# Exercise
Each record below is to be output with no change at all.

# Data to examine
== Segment start ==

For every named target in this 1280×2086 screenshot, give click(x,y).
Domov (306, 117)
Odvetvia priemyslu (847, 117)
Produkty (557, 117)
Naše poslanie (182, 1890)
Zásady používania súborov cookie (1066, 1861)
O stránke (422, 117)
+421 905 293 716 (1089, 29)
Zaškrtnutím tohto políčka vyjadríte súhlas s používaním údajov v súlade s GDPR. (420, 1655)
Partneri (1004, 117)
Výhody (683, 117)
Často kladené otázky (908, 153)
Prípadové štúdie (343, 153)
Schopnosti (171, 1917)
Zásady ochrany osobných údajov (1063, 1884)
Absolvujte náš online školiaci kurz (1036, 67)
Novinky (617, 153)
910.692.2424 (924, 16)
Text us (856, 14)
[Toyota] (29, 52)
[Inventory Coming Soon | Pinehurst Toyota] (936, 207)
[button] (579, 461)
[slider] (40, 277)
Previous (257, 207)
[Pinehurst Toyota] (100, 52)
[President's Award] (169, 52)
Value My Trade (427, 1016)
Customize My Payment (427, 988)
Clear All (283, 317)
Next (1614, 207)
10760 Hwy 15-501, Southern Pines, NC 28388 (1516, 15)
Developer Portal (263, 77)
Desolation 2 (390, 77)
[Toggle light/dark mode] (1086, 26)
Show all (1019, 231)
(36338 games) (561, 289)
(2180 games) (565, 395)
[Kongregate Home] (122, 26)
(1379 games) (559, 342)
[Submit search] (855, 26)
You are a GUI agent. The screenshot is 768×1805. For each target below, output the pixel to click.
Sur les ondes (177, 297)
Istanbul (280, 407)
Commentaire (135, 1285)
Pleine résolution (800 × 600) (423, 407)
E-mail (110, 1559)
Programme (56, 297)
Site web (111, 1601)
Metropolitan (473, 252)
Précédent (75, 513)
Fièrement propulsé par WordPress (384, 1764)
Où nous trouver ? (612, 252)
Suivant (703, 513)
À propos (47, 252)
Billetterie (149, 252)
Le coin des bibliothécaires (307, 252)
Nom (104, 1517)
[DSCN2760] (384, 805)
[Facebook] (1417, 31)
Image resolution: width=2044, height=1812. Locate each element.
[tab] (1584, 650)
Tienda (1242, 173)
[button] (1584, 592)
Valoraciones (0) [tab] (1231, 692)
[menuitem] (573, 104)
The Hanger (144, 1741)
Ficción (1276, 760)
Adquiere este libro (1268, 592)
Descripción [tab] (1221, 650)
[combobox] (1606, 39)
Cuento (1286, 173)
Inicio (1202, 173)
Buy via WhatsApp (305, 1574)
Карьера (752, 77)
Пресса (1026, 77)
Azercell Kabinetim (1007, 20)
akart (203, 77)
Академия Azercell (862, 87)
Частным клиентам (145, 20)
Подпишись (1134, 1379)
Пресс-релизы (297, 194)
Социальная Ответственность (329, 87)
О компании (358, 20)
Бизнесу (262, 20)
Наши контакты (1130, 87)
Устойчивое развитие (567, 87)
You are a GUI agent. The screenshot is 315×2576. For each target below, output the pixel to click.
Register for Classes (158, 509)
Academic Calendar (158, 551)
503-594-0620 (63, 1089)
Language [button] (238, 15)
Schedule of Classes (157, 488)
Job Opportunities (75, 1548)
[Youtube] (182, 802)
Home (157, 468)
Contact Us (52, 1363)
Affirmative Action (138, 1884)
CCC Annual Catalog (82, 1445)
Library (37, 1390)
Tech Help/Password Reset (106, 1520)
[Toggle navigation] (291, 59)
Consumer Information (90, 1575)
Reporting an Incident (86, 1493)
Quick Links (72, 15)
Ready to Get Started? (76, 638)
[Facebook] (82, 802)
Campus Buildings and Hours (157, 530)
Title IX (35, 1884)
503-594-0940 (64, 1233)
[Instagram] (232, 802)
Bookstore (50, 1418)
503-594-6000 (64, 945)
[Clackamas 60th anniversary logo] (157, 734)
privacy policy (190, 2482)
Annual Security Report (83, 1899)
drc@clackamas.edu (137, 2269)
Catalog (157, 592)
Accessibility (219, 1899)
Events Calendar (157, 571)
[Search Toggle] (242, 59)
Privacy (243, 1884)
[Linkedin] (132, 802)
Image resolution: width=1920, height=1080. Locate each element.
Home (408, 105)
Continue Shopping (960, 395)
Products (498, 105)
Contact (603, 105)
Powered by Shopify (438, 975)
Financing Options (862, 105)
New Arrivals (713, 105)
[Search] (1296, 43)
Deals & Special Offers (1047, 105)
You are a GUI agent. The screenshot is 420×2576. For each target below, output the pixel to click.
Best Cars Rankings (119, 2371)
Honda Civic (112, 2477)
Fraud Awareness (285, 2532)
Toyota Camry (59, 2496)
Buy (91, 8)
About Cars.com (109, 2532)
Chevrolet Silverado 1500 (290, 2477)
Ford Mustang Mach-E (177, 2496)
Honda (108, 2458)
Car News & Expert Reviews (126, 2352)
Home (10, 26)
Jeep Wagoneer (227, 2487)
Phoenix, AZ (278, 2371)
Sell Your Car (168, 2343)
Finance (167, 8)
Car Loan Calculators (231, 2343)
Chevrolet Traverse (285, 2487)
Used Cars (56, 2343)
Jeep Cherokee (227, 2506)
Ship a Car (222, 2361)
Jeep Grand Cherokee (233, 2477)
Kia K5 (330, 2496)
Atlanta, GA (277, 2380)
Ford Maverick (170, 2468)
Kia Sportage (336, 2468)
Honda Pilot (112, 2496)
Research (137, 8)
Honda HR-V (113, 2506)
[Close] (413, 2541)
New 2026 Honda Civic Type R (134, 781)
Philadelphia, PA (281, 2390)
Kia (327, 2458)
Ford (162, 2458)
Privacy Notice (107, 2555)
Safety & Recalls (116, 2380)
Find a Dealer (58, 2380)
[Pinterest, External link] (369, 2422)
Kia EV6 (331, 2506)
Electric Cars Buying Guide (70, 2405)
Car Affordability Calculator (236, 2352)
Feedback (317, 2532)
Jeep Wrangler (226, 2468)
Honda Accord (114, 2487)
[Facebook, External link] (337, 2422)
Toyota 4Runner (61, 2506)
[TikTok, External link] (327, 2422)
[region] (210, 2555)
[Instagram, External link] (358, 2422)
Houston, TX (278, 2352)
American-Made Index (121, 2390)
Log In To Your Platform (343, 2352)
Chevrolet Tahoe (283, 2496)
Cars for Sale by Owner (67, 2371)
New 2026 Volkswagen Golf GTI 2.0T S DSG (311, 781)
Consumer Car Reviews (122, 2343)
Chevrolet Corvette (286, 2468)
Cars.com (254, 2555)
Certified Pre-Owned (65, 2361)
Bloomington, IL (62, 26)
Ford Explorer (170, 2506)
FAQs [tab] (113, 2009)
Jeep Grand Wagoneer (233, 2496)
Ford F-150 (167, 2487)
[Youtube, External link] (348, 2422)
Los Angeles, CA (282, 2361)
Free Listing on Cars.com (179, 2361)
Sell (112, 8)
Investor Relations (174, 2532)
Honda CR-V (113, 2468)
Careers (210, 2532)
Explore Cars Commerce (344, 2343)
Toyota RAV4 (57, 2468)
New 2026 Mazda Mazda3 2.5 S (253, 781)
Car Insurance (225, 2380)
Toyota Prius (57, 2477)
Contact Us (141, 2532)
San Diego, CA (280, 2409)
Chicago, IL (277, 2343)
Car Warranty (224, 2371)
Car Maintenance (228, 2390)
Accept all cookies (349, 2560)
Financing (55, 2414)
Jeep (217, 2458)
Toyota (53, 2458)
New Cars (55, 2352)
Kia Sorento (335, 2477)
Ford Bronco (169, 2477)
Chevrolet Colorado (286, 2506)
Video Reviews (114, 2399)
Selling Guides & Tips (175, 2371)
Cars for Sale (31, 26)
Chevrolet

== Segment end ==

# Response
For every named target in this 1280×2086 screenshot, give click(x,y).
Domov (306, 117)
Odvetvia priemyslu (847, 117)
Produkty (557, 117)
Naše poslanie (182, 1890)
Zásady používania súborov cookie (1066, 1861)
O stránke (422, 117)
+421 905 293 716 (1089, 29)
Zaškrtnutím tohto políčka vyjadríte súhlas s používaním údajov v súlade s GDPR. (420, 1655)
Partneri (1004, 117)
Výhody (683, 117)
Často kladené otázky (908, 153)
Prípadové štúdie (343, 153)
Schopnosti (171, 1917)
Zásady ochrany osobných údajov (1063, 1884)
Absolvujte náš online školiaci kurz (1036, 67)
Novinky (617, 153)
910.692.2424 (924, 16)
Text us (856, 14)
[Toyota] (29, 52)
[Inventory Coming Soon | Pinehurst Toyota] (936, 207)
[button] (579, 461)
[slider] (40, 277)
Previous (257, 207)
[Pinehurst Toyota] (100, 52)
[President's Award] (169, 52)
Value My Trade (427, 1016)
Customize My Payment (427, 988)
Clear All (283, 317)
Next (1614, 207)
10760 Hwy 15-501, Southern Pines, NC 28388 (1516, 15)
Developer Portal (263, 77)
Desolation 2 (390, 77)
[Toggle light/dark mode] (1086, 26)
Show all (1019, 231)
(36338 games) (561, 289)
(2180 games) (565, 395)
[Kongregate Home] (122, 26)
(1379 games) (559, 342)
[Submit search] (855, 26)
You are a GUI agent. The screenshot is 768×1805. For each target below, output the pixel to click.
Sur les ondes (177, 297)
Istanbul (280, 407)
Commentaire (135, 1285)
Pleine résolution (800 × 600) (423, 407)
E-mail (110, 1559)
Programme (56, 297)
Site web (111, 1601)
Metropolitan (473, 252)
Précédent (75, 513)
Fièrement propulsé par WordPress (384, 1764)
Où nous trouver ? (612, 252)
Suivant (703, 513)
À propos (47, 252)
Billetterie (149, 252)
Le coin des bibliothécaires (307, 252)
Nom (104, 1517)
[DSCN2760] (384, 805)
[Facebook] (1417, 31)
Image resolution: width=2044, height=1812. Locate each element.
[tab] (1584, 650)
Tienda (1242, 173)
[button] (1584, 592)
Valoraciones (0) [tab] (1231, 692)
[menuitem] (573, 104)
The Hanger (144, 1741)
Ficción (1276, 760)
Adquiere este libro (1268, 592)
Descripción [tab] (1221, 650)
[combobox] (1606, 39)
Cuento (1286, 173)
Inicio (1202, 173)
Buy via WhatsApp (305, 1574)
Карьера (752, 77)
Пресса (1026, 77)
Azercell Kabinetim (1007, 20)
akart (203, 77)
Академия Azercell (862, 87)
Частным клиентам (145, 20)
Подпишись (1134, 1379)
Пресс-релизы (297, 194)
Социальная Ответственность (329, 87)
О компании (358, 20)
Бизнесу (262, 20)
Наши контакты (1130, 87)
Устойчивое развитие (567, 87)
You are a GUI agent. The screenshot is 315×2576. For each target below, output the pixel to click.
Register for Classes (158, 509)
Academic Calendar (158, 551)
503-594-0620 (63, 1089)
Language [button] (238, 15)
Schedule of Classes (157, 488)
Job Opportunities (75, 1548)
[Youtube] (182, 802)
Home (157, 468)
Contact Us (52, 1363)
Affirmative Action (138, 1884)
CCC Annual Catalog (82, 1445)
Library (37, 1390)
Tech Help/Password Reset (106, 1520)
[Toggle navigation] (291, 59)
Consumer Information (90, 1575)
Reporting an Incident (86, 1493)
Quick Links (72, 15)
Ready to Get Started? (76, 638)
[Facebook] (82, 802)
Campus Buildings and Hours (157, 530)
Title IX (35, 1884)
503-594-0940 (64, 1233)
[Instagram] (232, 802)
Bookstore (50, 1418)
503-594-6000 (64, 945)
[Clackamas 60th anniversary logo] (157, 734)
privacy policy (190, 2482)
Annual Security Report (83, 1899)
drc@clackamas.edu (137, 2269)
Catalog (157, 592)
Accessibility (219, 1899)
Events Calendar (157, 571)
[Search Toggle] (242, 59)
Privacy (243, 1884)
[Linkedin] (132, 802)
Image resolution: width=1920, height=1080. Locate each element.
Home (408, 105)
Continue Shopping (960, 395)
Products (498, 105)
Contact (603, 105)
Powered by Shopify (438, 975)
Financing Options (862, 105)
New Arrivals (713, 105)
[Search] (1296, 43)
Deals & Special Offers (1047, 105)
You are a GUI agent. The screenshot is 420×2576. For each target below, output the pixel to click.
Best Cars Rankings (119, 2371)
Honda Civic (112, 2477)
Fraud Awareness (285, 2532)
Toyota Camry (59, 2496)
Buy (91, 8)
About Cars.com (109, 2532)
Chevrolet Silverado 1500 (290, 2477)
Ford Mustang Mach-E (177, 2496)
Honda (108, 2458)
Car News & Expert Reviews (126, 2352)
Home (10, 26)
Jeep Wagoneer (227, 2487)
Phoenix, AZ (278, 2371)
Sell Your Car (168, 2343)
Finance (167, 8)
Car Loan Calculators (231, 2343)
Chevrolet Traverse (285, 2487)
Used Cars (56, 2343)
Jeep Cherokee (227, 2506)
Ship a Car (222, 2361)
Jeep Grand Cherokee (233, 2477)
Kia K5 (330, 2496)
Atlanta, GA (277, 2380)
Ford Maverick (170, 2468)
Kia Sportage (336, 2468)
Honda Pilot (112, 2496)
Research (137, 8)
Honda HR-V (113, 2506)
[Close] (413, 2541)
New 2026 Honda Civic Type R (134, 781)
Philadelphia, PA (281, 2390)
Kia (327, 2458)
Ford (162, 2458)
Privacy Notice (107, 2555)
Safety & Recalls (116, 2380)
Find a Dealer (58, 2380)
[Pinterest, External link] (369, 2422)
Kia EV6 (331, 2506)
Electric Cars Buying Guide (70, 2405)
Car Affordability Calculator (236, 2352)
Feedback (317, 2532)
Jeep Wrangler (226, 2468)
Honda Accord (114, 2487)
[Facebook, External link] (337, 2422)
Toyota 4Runner (61, 2506)
[TikTok, External link] (327, 2422)
[region] (210, 2555)
[Instagram, External link] (358, 2422)
Houston, TX (278, 2352)
American-Made Index (121, 2390)
Log In To Your Platform (343, 2352)
Chevrolet Tahoe (283, 2496)
Cars for Sale by Owner (67, 2371)
New 2026 Volkswagen Golf GTI 2.0T S DSG (311, 781)
Consumer Car Reviews (122, 2343)
Chevrolet Corvette (286, 2468)
Cars.com (254, 2555)
Certified Pre-Owned (65, 2361)
Bloomington, IL (62, 26)
Ford Explorer (170, 2506)
FAQs [tab] (113, 2009)
Jeep Grand Wagoneer (233, 2496)
Ford F-150 (167, 2487)
[Youtube, External link] (348, 2422)
Los Angeles, CA (282, 2361)
Free Listing on Cars.com (179, 2361)
Sell (112, 8)
Investor Relations (174, 2532)
Honda CR-V (113, 2468)
Careers (210, 2532)
Explore Cars Commerce (344, 2343)
Toyota RAV4 (57, 2468)
New 2026 Mazda Mazda3 2.5 S (253, 781)
Car Insurance (225, 2380)
Toyota Prius (57, 2477)
Contact Us (141, 2532)
San Diego, CA (280, 2409)
Chicago, IL (277, 2343)
Car Warranty (224, 2371)
Car Maintenance (228, 2390)
Accept all cookies (349, 2560)
Financing (55, 2414)
Jeep (217, 2458)
Toyota (53, 2458)
New Cars (55, 2352)
Kia Sorento (335, 2477)
Ford Bronco (169, 2477)
Chevrolet Colorado (286, 2506)
Video Reviews (114, 2399)
Selling Guides & Tips (175, 2371)
Cars for Sale (31, 26)
Chevrolet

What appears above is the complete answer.